United States
In 2001, the University of Pennsylvania School of Social Work released a study on CSEC conducted in 17 cities across the United States. While they did not interview any of the adolescent subjects of the inquiry, they estimated through secondary response that as many as 300,000 American youth may be at risk of commercial sexual exploitation at any time. However, the actual number of children involved in prostitution is likely to be much smaller: over 10 years only 827 cases a year have been reported to police departments. Scholarly research funded by the National Institute of Justice and realized by the Social Networks Research Group at John Jay College of Criminal Justice (http://snrg-nyc.org/) and the Center for Court Innovation in New York City used Respondent Driven Sampling (RDS), Social Network Analysis, capture/recapture, and Markov based probability estimates to generate a prevalence estimate for New York City that suggests far fewer commercially sexually exploited children than the 300,000 and far more than the 827 suggested by these two most widely read sources.
Especially vulnerable are homeless and runaways.
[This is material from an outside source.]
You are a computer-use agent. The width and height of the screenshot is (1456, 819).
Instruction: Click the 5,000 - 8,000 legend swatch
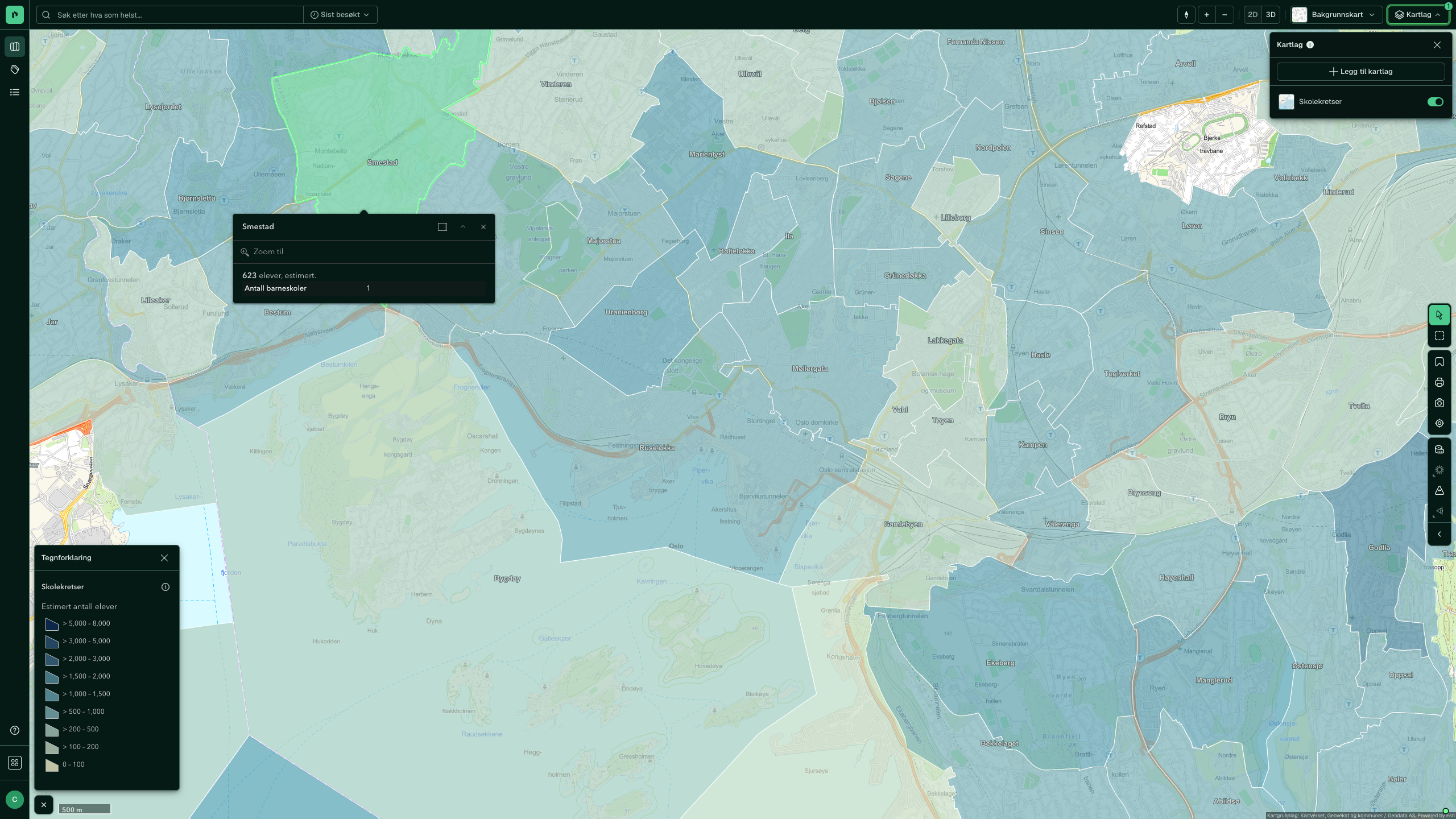[x=52, y=624]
The National Runaway Switchboard says that one-third of runaway youths in America will be lured into prostitution within 48 hours on the streets and Kristi House reports on their website that 75% of minors engaged in prostitution have a pimp (www.kristihouse.org). This view of adolescent prostitution in the United States as primarily driven by pimp-exploiters and other "sex traffickers" has recently been challenged by SNRG-NYC in their 2008 New York City study which interviewed over 300 under-age prostitutes and found that only 10% reported having pimps. A second study done in Atlantic City, New Jersey, by the same group incorporated an extended qualitative ethnographic component that looked specifically at the relationship between pimps and adolescents engaged with street based sex markets. This study found the percentage of adolescents who had pimps to be only 14% and that those relationships were typically far more complex, mutual, and companionate than has been reported by social service providers, not-for-profits, and much of the news media.